__Material supplied__
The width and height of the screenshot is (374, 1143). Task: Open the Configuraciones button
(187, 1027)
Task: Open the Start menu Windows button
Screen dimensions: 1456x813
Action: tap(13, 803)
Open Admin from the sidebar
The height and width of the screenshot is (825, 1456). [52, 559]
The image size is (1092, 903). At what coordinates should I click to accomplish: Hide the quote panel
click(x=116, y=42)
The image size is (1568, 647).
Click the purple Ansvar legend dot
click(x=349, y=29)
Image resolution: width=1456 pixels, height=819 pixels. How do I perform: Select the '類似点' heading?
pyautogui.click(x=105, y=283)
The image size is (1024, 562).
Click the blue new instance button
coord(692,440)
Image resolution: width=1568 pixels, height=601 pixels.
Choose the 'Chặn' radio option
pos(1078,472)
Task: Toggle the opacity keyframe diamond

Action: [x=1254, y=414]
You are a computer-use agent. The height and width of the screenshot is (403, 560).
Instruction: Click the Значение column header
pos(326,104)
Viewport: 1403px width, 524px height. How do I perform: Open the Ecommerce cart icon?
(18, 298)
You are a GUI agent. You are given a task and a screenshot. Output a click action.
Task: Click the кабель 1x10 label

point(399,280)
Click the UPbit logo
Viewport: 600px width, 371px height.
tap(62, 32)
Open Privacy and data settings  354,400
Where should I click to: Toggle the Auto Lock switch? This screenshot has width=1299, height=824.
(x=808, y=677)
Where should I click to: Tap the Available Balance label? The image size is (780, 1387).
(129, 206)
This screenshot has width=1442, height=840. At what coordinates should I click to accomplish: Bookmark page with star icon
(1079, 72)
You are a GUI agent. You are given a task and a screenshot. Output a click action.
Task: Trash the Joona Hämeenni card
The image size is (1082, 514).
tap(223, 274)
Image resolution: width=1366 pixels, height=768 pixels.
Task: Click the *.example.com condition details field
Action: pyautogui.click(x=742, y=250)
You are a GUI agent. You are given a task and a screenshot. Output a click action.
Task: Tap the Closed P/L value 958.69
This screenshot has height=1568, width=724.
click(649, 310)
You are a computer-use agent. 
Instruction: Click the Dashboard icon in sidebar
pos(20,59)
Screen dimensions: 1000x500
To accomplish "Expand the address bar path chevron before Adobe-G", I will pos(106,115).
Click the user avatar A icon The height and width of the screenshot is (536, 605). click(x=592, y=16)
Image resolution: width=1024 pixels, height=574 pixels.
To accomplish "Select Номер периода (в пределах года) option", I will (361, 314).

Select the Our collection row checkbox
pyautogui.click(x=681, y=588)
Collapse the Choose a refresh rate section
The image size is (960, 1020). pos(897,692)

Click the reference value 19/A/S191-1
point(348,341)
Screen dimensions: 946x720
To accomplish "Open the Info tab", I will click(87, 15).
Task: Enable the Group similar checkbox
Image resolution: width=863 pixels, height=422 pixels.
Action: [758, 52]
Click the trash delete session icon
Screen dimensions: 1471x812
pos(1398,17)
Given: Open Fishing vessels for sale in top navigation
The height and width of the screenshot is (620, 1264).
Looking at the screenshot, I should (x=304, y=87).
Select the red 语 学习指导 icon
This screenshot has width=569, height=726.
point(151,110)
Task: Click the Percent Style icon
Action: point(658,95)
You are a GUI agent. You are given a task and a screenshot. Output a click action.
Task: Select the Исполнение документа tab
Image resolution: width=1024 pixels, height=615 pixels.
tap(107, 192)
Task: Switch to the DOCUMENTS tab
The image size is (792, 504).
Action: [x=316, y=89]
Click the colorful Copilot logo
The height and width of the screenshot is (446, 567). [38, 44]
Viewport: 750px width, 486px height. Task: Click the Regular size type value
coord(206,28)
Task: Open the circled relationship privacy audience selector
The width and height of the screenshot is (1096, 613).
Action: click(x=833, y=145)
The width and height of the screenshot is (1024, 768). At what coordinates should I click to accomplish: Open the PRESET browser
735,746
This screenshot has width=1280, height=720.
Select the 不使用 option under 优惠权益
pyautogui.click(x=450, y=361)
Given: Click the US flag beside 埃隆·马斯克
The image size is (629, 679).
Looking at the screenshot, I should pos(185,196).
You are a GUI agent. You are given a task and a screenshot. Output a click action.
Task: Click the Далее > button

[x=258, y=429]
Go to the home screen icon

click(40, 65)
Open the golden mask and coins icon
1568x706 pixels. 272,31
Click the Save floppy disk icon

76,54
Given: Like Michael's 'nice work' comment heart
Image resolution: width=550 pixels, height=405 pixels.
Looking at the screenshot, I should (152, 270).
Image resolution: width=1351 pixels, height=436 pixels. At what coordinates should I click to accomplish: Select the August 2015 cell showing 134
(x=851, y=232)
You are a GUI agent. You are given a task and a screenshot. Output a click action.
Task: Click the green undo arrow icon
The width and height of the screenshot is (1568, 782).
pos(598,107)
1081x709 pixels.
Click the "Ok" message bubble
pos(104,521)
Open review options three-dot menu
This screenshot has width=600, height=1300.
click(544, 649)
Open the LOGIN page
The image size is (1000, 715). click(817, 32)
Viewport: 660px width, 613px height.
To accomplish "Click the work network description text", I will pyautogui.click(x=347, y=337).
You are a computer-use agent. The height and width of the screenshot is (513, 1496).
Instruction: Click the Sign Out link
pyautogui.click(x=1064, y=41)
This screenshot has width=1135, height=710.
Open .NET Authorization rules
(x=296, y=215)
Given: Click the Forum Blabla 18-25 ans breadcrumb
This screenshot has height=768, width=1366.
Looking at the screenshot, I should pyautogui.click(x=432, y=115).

__Task description__
Reproduce the lines above verbatim, with nothing added, omitted, or altered.

__The output__
The width and height of the screenshot is (374, 1143). Task: Open the Configuraciones button
(187, 1027)
Task: Open the Start menu Windows button
Screen dimensions: 1456x813
Action: tap(13, 803)
Open Admin from the sidebar
The height and width of the screenshot is (825, 1456). [52, 559]
The image size is (1092, 903). At what coordinates should I click to accomplish: Hide the quote panel
click(x=116, y=42)
The image size is (1568, 647).
Click the purple Ansvar legend dot
click(x=349, y=29)
Image resolution: width=1456 pixels, height=819 pixels. How do I perform: Select the '類似点' heading?
pyautogui.click(x=105, y=283)
The image size is (1024, 562).
Click the blue new instance button
coord(692,440)
Image resolution: width=1568 pixels, height=601 pixels.
Choose the 'Chặn' radio option
pos(1078,472)
Task: Toggle the opacity keyframe diamond

Action: [x=1254, y=414]
You are a computer-use agent. The height and width of the screenshot is (403, 560).
Instruction: Click the Значение column header
pos(326,104)
Viewport: 1403px width, 524px height. How do I perform: Open the Ecommerce cart icon?
(18, 298)
You are a GUI agent. You are given a task and a screenshot. Output a click action.
Task: Click the кабель 1x10 label

point(399,280)
Click the UPbit logo
Viewport: 600px width, 371px height.
tap(62, 32)
Open Privacy and data settings  354,400
Where should I click to: Toggle the Auto Lock switch? This screenshot has width=1299, height=824.
(x=808, y=677)
Where should I click to: Tap the Available Balance label? The image size is (780, 1387).
(129, 206)
This screenshot has width=1442, height=840. At what coordinates should I click to accomplish: Bookmark page with star icon
(1079, 72)
You are a GUI agent. You are given a task and a screenshot. Output a click action.
Task: Trash the Joona Hämeenni card
The image size is (1082, 514).
tap(223, 274)
Image resolution: width=1366 pixels, height=768 pixels.
Task: Click the *.example.com condition details field
Action: pyautogui.click(x=742, y=250)
You are a GUI agent. You are given a task and a screenshot. Output a click action.
Task: Tap the Closed P/L value 958.69
This screenshot has height=1568, width=724.
click(649, 310)
You are a computer-use agent. 
Instruction: Click the Dashboard icon in sidebar
pos(20,59)
Screen dimensions: 1000x500
To accomplish "Expand the address bar path chevron before Adobe-G", I will pos(106,115).
Click the user avatar A icon The height and width of the screenshot is (536, 605). click(x=592, y=16)
Image resolution: width=1024 pixels, height=574 pixels.
To accomplish "Select Номер периода (в пределах года) option", I will (361, 314).

Select the Our collection row checkbox
pyautogui.click(x=681, y=588)
Collapse the Choose a refresh rate section
The image size is (960, 1020). pos(897,692)

Click the reference value 19/A/S191-1
point(348,341)
Screen dimensions: 946x720
To accomplish "Open the Info tab", I will click(87, 15).
Task: Enable the Group similar checkbox
Image resolution: width=863 pixels, height=422 pixels.
Action: [758, 52]
Click the trash delete session icon
Screen dimensions: 1471x812
pos(1398,17)
Given: Open Fishing vessels for sale in top navigation
The height and width of the screenshot is (620, 1264).
Looking at the screenshot, I should (x=304, y=87).
Select the red 语 学习指导 icon
This screenshot has width=569, height=726.
point(151,110)
Task: Click the Percent Style icon
Action: point(658,95)
You are a GUI agent. You are given a task and a screenshot. Output a click action.
Task: Select the Исполнение документа tab
Image resolution: width=1024 pixels, height=615 pixels.
tap(107, 192)
Task: Switch to the DOCUMENTS tab
The image size is (792, 504).
Action: [x=316, y=89]
Click the colorful Copilot logo
The height and width of the screenshot is (446, 567). [38, 44]
Viewport: 750px width, 486px height. Task: Click the Regular size type value
coord(206,28)
Task: Open the circled relationship privacy audience selector
The width and height of the screenshot is (1096, 613).
Action: click(x=833, y=145)
The width and height of the screenshot is (1024, 768). At what coordinates should I click to accomplish: Open the PRESET browser
735,746
This screenshot has width=1280, height=720.
Select the 不使用 option under 优惠权益
pyautogui.click(x=450, y=361)
Given: Click the US flag beside 埃隆·马斯克
The image size is (629, 679).
Looking at the screenshot, I should pos(185,196).
You are a GUI agent. You are given a task and a screenshot. Output a click action.
Task: Click the Далее > button

[x=258, y=429]
Go to the home screen icon

click(40, 65)
Open the golden mask and coins icon
1568x706 pixels. 272,31
Click the Save floppy disk icon

76,54
Given: Like Michael's 'nice work' comment heart
Image resolution: width=550 pixels, height=405 pixels.
Looking at the screenshot, I should (152, 270).
Image resolution: width=1351 pixels, height=436 pixels. At what coordinates should I click to accomplish: Select the August 2015 cell showing 134
(x=851, y=232)
You are a GUI agent. You are given a task and a screenshot. Output a click action.
Task: Click the green undo arrow icon
The width and height of the screenshot is (1568, 782).
pos(598,107)
1081x709 pixels.
Click the "Ok" message bubble
pos(104,521)
Open review options three-dot menu
This screenshot has width=600, height=1300.
click(544, 649)
Open the LOGIN page
The image size is (1000, 715). click(817, 32)
Viewport: 660px width, 613px height.
To accomplish "Click the work network description text", I will pyautogui.click(x=347, y=337).
You are a computer-use agent. The height and width of the screenshot is (513, 1496).
Instruction: Click the Sign Out link
pyautogui.click(x=1064, y=41)
This screenshot has width=1135, height=710.
Open .NET Authorization rules
(x=296, y=215)
Given: Click the Forum Blabla 18-25 ans breadcrumb
This screenshot has height=768, width=1366.
Looking at the screenshot, I should pyautogui.click(x=432, y=115).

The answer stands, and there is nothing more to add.